The Bank of England, for example, cut base rates severely, from 5.75% in December 2007 down to a mere 0.5% in 2009. The US Federal Reserve also lowered its federal funds rate at the end of 2008 to within a target range of between 0.0% and 0.25%.
What has led the mainstream to come round to the view of a few dissident voices in the wake of the crisis (e.g. the economists James Galbraith and Paul Krugman) is not the financial meltdown itself but rather the ineffectiveness of the excessive reliance on monetary policy. In other words, it has failed to raise inflation and kickstart growth – a predicament termed secular stagnation by economist Larry Summers.
This shift has important implications for the EU, whose governments currently have limited room to manoeuvre under the Maastricht deficit and debt limits . Given this, France Stratégie invited Jason Furman, chairman of President Obama’s Council of Economic Advisors (CEA), to discuss his recent paper, “The New View of Fiscal Policy and Its Application”, on this shift in macroeconomic policy.
In his paper he refers to the pre-crisis consensus on fiscal policy as the “Old View”. Under this school of thought, monetary policy is seen as a more effective means than fiscal policy to buoy economies in a downturn.

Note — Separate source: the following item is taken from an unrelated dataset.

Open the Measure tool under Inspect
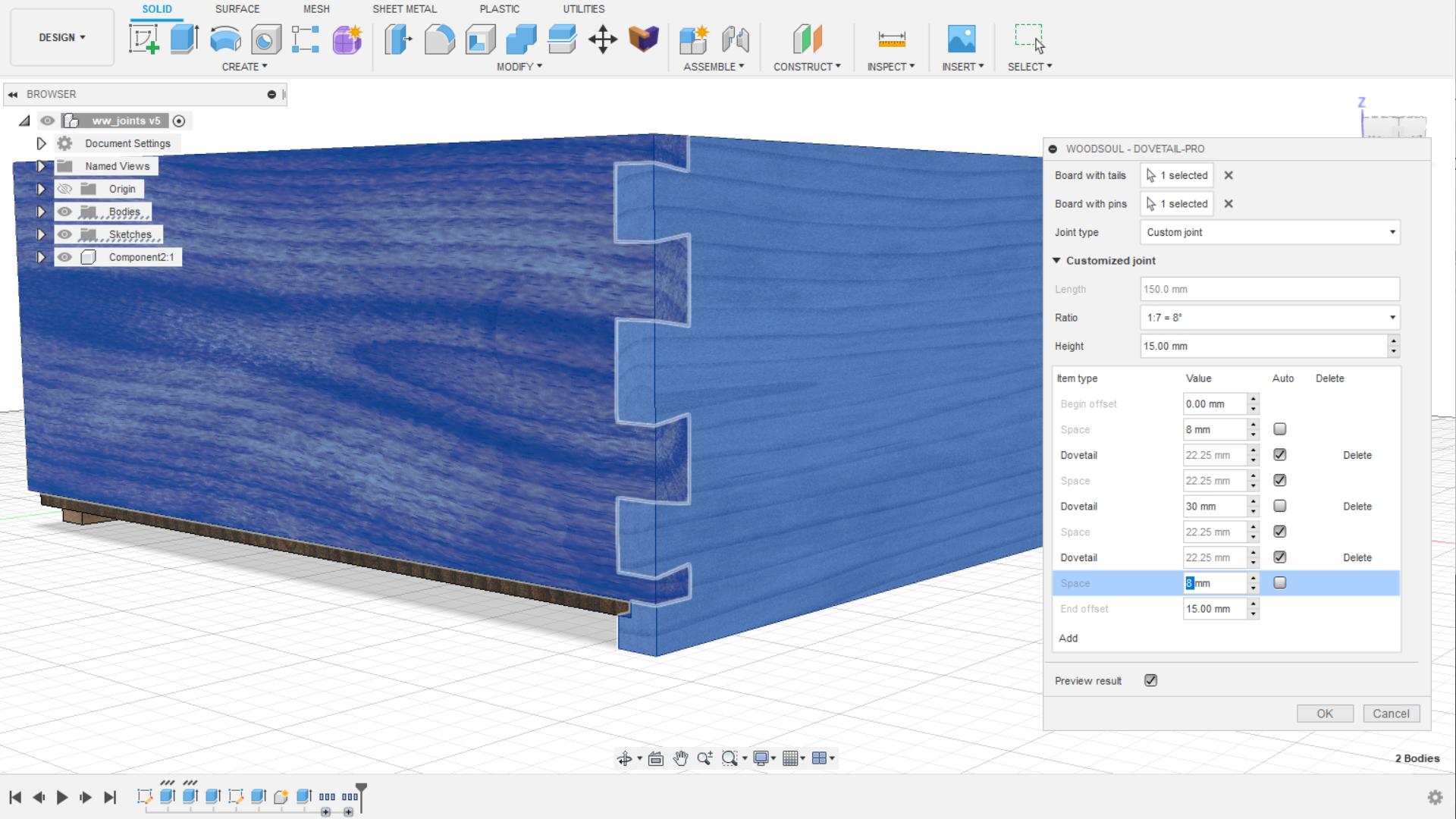 click(890, 39)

Moreover, the latter is seen as ineffective as it leads to higher interest rates and thus crowds out private investment. In effect, government spending under this view will replace private investment.
What’s more, if the stimulus comes in the form of, say, a tax rebate, there is the argument that citizens will save it in anticipation of future tax hikes rather than spend it (the Ricardian equivalence).

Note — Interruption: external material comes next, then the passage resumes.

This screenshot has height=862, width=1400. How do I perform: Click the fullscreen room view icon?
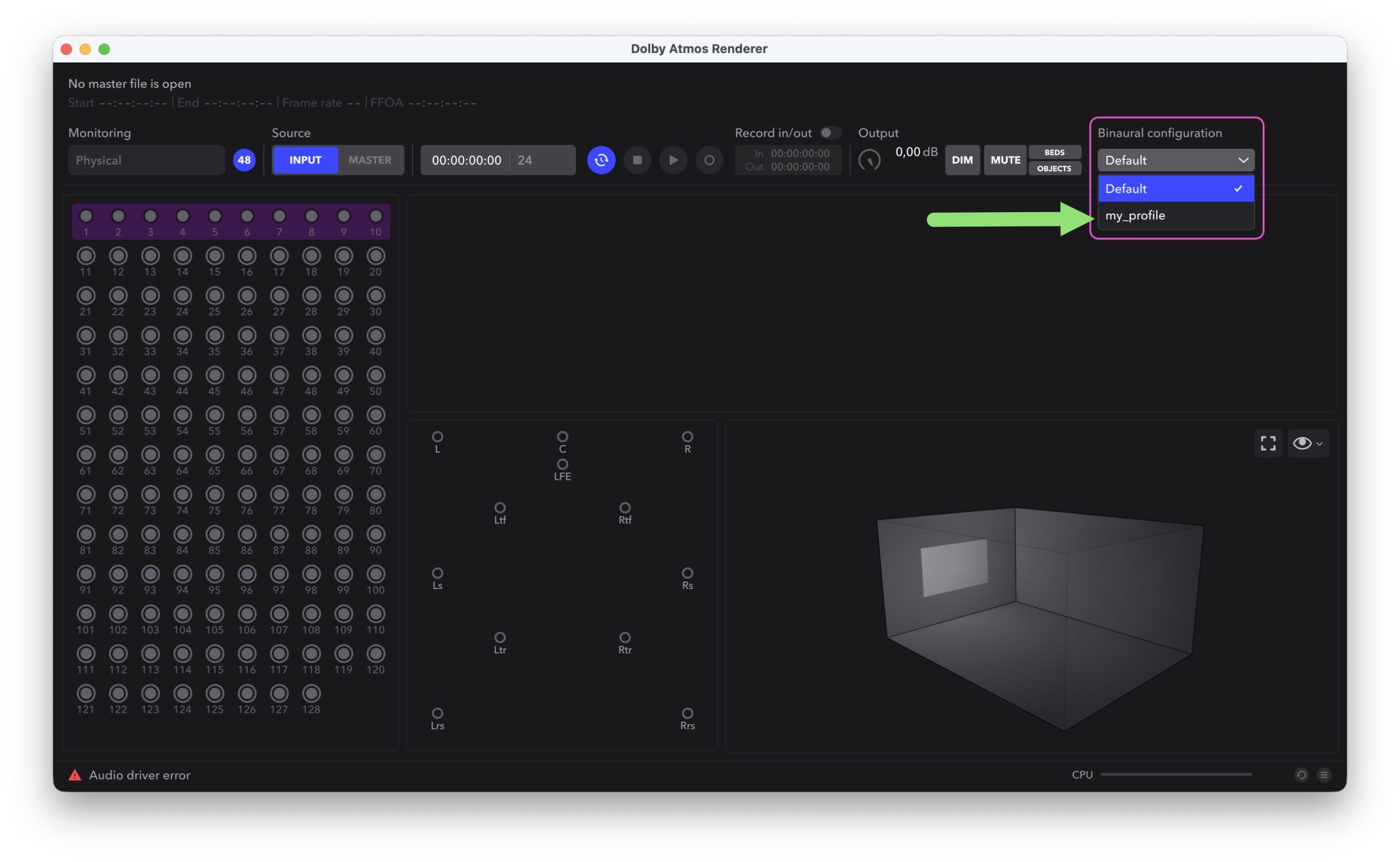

In addition, opponents of fiscal stimulus would argue that often when the government decides to spend the recession is well under way. And by the time the stimulus kicks in it can be over, which means liquidity is injected into an economy on the upswing.
Lastly, the Old View holds that if the state must resort to spending as a policy tool, then the main priority should be to ensure the debt incurred is sustainable through targeted and temporary stimulus. It should be done in the short run, bolstering the economy until monetary policy stimulus kicks in.
The comeback
The shift towards Keynesian policies – essentially the core of what Furman calls the New View – is a reaction to the aftermath of the 2008 financial crisis and “…the increased realization that equilibrium interest rates have been declining for decades.” Pressure has also come from new research “…on the impact of fiscal policy as well as observations of the reaction of sovereign debt markets to the large increases in debt as a share of GDP in the wake of the global financial crisis” in advanced economies.
This New View sees fiscal policy as a beneficial complement to monetary policy during a downturn. One of the main reasons this is the case is simply because, as mentioned, across the advanced economies equilibrium interest rates have been decreasing continually over the past three and a half decades – and this despite the markets and economists predicting the opposite. This has constrained monetary policy’s ability to kick-start investment and economic growth. Regardless of the cause, Furman pointed out in his presentation that interest rates are unlikely to increase any time soon.
The second principle behind the New View is that rather than discouraging investment as monetarists contend, fiscal policy can actually spur investment by raising aggregate demand and growth rates. This is the opposite of monetary policy, which can amount to “pushing on a string”, as Keynes termed it, when rates are low.
Another important point is that contrary to what monetary policy advocates claim, fiscal stimulus can actually reduce the debt-to-GDP ratio and improve fiscal sustainability by increasing output more than it raises debt. Concretely, this means countries may have more leeway to spend during a downturn than previously contended.
Moreover, Furman added that circumstances have changed regarding many countries’ long-run fiscal challenges in the past five years. Not only is growth in healthcare costs lower than expected, but net interest payments on government debt as a share of GDP are quite low across most major advanced economies.
Furman emphasizes in his paper that there is today a disconnect between the growing academic and intellectual consensus around the New View and its application by policymakers. For Europe, he notes that while macroeconomic institutions were created to oversee the EU’s monetary policy, no one body has been created to administer fiscal policy on a European level.